Study participants with dementia were found to be older at the midlife examination (mean age 53.4 years vs. mean 50.2 years), less well educated (6.7 years of formal education vs. 8.7 years), and had more vascular risk factors—such as high blood pressure, high total cholesterol, and high body mass index, as well as a history of smoking—present at midlife than did participants without dementia.

Dr. Miia Kivipelto of the Aging Research Center at the Karolinska Institute, Stockholm, used the data from the CAIDE study to create a score that could predict the risk of developing dementia in later life.

The CAIDE dementia score uses age, years of formal education, sex, systolic blood pressure, body mass index, total cholesterol, and physical activity to determine an individual's likelihood of developing dementia within 20 years. (See table.) The risk of dementia was found to be 1% for patients with a score of 0–5; 1.9% for patients with a score of 6–7; 4.2% for those with a score of 8–9; 7.4% for a score of 10–11; and 16.4% for patients with a score of 12–15 (Lancet Neurol. 2006;5:735–41).
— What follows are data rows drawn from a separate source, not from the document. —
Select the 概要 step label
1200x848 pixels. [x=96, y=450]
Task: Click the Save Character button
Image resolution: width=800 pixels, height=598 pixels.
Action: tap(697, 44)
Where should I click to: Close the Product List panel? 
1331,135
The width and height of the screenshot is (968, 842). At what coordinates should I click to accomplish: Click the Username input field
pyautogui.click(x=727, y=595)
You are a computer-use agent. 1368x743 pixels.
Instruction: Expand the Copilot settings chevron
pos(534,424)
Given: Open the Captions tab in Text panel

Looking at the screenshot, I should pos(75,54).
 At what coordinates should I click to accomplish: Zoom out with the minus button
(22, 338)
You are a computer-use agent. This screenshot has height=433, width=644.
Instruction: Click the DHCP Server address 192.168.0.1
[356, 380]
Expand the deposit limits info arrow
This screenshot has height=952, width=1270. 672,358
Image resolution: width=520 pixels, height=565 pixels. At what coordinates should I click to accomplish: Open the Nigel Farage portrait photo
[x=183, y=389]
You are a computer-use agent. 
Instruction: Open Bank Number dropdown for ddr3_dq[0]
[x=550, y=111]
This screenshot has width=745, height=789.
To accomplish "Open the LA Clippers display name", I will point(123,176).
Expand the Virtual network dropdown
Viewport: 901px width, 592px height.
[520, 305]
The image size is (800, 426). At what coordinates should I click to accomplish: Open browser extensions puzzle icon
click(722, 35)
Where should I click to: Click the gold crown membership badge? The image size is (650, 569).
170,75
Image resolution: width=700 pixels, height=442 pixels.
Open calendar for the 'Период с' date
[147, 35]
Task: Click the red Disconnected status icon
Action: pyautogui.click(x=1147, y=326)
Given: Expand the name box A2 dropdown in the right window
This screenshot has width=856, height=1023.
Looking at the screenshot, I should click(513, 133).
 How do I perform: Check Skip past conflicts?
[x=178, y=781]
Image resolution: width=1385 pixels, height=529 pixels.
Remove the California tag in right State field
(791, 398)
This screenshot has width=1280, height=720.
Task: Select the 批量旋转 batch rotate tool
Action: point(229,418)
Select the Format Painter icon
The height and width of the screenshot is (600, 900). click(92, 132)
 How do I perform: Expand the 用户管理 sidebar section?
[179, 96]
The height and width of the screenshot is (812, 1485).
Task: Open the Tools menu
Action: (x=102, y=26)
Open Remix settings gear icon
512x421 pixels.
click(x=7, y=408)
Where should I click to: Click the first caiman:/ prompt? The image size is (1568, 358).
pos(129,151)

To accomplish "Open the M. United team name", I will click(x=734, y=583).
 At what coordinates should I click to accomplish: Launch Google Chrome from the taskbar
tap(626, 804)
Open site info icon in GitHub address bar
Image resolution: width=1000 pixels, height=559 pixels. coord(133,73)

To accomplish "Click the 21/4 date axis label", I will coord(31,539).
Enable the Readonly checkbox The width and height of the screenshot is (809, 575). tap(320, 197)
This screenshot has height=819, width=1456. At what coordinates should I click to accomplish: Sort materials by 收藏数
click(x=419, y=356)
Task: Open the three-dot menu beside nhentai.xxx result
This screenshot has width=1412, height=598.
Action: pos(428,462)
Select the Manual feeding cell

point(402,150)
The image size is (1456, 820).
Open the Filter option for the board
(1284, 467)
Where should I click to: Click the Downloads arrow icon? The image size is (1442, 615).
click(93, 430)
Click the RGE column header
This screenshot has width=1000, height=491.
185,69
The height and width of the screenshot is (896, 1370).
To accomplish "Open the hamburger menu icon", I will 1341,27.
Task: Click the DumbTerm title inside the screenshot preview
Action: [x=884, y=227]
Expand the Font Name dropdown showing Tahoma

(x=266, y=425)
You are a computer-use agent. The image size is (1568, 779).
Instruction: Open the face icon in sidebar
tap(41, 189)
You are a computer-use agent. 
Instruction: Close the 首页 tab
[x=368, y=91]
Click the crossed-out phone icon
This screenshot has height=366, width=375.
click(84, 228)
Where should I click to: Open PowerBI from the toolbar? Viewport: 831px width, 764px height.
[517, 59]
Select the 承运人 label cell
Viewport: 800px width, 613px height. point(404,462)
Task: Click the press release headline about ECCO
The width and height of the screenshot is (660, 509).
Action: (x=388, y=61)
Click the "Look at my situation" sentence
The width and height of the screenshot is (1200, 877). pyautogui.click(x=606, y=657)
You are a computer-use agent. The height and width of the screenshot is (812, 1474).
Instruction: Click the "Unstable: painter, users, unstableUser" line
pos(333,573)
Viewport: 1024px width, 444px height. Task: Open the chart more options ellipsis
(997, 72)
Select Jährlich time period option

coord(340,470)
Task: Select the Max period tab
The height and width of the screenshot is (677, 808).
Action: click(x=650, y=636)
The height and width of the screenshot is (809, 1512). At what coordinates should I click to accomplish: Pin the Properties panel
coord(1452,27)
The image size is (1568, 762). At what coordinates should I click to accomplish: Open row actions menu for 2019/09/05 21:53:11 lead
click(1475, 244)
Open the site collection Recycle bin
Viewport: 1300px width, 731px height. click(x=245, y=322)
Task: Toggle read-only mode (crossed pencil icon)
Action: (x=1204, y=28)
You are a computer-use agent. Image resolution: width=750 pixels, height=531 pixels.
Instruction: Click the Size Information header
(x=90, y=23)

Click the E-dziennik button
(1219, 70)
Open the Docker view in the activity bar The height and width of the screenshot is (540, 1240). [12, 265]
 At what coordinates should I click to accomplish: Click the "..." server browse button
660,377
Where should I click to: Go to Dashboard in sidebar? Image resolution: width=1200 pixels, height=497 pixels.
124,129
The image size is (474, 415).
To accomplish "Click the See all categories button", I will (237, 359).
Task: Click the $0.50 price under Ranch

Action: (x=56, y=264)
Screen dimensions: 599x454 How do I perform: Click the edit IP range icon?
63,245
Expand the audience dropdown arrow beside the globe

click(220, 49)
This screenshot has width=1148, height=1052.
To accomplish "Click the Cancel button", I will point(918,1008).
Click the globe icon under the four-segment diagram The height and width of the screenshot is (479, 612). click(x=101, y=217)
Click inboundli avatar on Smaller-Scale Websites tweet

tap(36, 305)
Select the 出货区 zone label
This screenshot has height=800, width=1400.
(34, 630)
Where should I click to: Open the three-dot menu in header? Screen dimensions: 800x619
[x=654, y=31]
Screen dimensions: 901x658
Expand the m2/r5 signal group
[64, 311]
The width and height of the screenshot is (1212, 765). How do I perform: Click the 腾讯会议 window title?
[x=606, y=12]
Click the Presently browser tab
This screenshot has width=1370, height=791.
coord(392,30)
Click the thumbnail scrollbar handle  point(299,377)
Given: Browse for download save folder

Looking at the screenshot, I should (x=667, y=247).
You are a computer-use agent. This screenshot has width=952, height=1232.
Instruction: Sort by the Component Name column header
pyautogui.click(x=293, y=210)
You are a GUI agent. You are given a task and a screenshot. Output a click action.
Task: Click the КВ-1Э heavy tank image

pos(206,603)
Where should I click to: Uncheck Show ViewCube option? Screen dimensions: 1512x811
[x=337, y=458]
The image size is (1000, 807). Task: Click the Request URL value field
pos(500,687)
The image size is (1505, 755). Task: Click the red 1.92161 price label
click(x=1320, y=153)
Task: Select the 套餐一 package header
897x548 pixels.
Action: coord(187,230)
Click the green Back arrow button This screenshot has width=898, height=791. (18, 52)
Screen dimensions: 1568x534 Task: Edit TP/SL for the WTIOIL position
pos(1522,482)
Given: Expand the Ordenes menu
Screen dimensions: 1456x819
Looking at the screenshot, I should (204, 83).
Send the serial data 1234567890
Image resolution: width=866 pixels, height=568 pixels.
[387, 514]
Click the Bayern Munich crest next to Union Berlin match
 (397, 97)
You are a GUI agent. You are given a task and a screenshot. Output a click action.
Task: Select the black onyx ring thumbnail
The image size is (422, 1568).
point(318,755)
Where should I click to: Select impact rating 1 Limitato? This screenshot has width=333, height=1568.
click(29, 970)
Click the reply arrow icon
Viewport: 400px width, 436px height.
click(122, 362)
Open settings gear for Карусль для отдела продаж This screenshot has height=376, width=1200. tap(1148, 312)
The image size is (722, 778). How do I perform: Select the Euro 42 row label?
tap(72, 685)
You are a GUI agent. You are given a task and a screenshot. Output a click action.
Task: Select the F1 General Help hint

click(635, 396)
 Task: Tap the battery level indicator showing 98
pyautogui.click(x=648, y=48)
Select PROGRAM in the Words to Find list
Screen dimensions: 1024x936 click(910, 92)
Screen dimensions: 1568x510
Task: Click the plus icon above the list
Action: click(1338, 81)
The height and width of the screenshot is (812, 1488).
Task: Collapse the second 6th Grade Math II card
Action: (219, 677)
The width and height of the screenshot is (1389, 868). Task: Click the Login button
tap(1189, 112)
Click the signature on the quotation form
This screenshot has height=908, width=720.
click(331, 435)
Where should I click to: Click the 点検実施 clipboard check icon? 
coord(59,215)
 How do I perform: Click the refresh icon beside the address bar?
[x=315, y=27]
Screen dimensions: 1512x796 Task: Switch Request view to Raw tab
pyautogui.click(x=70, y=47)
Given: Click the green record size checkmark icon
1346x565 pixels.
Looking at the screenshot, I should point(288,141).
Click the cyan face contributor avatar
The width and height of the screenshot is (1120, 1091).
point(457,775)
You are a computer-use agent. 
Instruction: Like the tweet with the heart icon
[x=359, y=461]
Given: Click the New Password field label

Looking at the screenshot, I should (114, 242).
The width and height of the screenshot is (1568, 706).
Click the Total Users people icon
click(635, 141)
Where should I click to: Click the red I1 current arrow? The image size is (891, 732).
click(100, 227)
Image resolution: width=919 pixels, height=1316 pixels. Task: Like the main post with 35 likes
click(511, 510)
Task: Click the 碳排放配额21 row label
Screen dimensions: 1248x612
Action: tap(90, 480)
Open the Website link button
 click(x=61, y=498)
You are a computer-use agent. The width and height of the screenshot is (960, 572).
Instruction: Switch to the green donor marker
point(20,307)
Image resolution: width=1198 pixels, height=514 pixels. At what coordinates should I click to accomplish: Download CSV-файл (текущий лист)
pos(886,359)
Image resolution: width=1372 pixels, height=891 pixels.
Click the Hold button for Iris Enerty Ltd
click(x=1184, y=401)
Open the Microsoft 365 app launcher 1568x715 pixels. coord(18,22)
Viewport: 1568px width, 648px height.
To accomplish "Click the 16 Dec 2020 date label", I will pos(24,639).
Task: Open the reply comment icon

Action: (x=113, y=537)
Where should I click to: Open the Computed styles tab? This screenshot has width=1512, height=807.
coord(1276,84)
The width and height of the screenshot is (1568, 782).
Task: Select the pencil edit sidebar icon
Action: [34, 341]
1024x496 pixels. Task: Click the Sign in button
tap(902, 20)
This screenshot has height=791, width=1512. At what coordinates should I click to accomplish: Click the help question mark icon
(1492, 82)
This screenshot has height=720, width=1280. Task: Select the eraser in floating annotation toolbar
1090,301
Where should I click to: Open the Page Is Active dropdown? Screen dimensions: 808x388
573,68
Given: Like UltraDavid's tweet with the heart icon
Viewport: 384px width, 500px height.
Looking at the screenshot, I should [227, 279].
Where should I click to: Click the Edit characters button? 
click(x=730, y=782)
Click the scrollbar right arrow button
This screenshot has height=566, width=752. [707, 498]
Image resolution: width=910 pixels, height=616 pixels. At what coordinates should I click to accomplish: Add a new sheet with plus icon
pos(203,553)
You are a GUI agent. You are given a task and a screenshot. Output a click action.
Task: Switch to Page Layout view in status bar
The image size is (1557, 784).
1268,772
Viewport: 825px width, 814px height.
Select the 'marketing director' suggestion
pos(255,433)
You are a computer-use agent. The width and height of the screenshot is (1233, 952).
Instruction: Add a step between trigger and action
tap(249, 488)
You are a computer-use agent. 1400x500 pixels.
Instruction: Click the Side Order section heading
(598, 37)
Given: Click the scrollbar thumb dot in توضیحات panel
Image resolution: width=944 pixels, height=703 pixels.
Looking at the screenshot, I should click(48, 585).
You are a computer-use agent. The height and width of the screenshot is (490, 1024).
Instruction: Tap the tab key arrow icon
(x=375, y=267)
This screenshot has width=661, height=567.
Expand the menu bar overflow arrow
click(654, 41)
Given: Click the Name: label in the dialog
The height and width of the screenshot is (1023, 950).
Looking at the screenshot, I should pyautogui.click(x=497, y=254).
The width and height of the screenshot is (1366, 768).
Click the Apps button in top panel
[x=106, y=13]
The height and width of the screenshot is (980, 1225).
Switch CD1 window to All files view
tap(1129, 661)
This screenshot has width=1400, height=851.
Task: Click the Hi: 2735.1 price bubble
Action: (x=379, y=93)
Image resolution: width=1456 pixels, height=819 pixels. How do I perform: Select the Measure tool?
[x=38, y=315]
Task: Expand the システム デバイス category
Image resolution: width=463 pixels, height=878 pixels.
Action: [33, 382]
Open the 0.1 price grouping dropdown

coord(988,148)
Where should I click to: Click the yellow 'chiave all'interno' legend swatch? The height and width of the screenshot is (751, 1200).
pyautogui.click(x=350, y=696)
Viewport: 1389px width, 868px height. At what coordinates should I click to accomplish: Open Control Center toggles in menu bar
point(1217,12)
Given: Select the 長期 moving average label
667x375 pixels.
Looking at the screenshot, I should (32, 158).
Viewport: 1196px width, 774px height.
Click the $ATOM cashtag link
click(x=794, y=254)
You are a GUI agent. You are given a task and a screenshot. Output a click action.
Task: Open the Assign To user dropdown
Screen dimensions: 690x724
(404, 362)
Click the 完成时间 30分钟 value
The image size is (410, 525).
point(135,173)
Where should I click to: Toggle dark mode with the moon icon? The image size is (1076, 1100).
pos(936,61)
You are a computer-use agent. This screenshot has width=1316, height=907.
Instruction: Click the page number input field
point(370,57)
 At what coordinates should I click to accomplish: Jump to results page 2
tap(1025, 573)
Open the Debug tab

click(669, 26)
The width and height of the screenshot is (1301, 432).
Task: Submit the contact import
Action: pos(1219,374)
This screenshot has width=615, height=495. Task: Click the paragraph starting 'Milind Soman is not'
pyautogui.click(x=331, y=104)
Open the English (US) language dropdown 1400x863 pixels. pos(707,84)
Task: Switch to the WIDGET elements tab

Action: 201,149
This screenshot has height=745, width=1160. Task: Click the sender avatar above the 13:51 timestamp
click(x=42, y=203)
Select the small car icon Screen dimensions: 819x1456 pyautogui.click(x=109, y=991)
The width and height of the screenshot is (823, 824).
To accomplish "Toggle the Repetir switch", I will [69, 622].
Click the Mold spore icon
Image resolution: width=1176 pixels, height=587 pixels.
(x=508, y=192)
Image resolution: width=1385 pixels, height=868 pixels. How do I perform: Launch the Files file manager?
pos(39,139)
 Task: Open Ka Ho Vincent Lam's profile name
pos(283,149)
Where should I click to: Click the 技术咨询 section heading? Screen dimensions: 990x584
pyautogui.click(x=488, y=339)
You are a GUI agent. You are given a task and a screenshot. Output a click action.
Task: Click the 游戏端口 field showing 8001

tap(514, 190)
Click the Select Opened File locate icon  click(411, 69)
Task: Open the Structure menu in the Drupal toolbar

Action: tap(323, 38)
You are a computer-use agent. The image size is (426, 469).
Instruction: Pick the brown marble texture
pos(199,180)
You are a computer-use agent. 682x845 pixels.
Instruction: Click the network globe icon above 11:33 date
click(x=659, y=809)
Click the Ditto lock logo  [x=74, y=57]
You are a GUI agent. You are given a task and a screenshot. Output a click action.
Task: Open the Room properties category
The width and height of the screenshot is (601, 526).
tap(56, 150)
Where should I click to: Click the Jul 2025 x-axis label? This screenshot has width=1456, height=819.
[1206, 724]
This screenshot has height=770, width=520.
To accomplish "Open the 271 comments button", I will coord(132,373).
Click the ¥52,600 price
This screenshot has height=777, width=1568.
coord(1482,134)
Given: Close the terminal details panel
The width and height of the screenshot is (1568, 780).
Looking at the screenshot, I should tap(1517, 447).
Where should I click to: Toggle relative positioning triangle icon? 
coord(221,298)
“When the cutoff was set at 9 points or more, the sensitivity was 0.77, the specificity was 0.63, and the negative predictive value was 0.98,” said Dr. Kivipelto at the conference.

Rachel Whitmer, Ph.D., an epidemiologist working at the Kaiser Permanente Division of Research, Oakland, Calif., validated the CAIDE dementia risk score in a sample of 9,480 long-term members of Kaiser Permanente's integrated health care delivery system, of whom 1,011 developed Alzheimer's disease or vascular dementia.

The study sample was ethnically diverse (474 Asian, 1,401 black, and 7,605 white) and included people from a wide demographic range.

According to Dr. Whitmer, she obtained results similar to those of Dr. Kivipelto by using the CAIDE score on the Kaiser Permanente sample.

In addition, Dr. Whitmer added more variables to the dementia risk score, including obesity, smoking, pulmonary function, and depression, but found that these did not improve the score's predictive value.

However, the addition of diabetes as a variable improved the predictability of the score for Asian patients, but not for black or white study patients.

“It seems like we're really onto something here,” said Dr. Whitmer. “It replicated really well and is so predictive in such a different population.”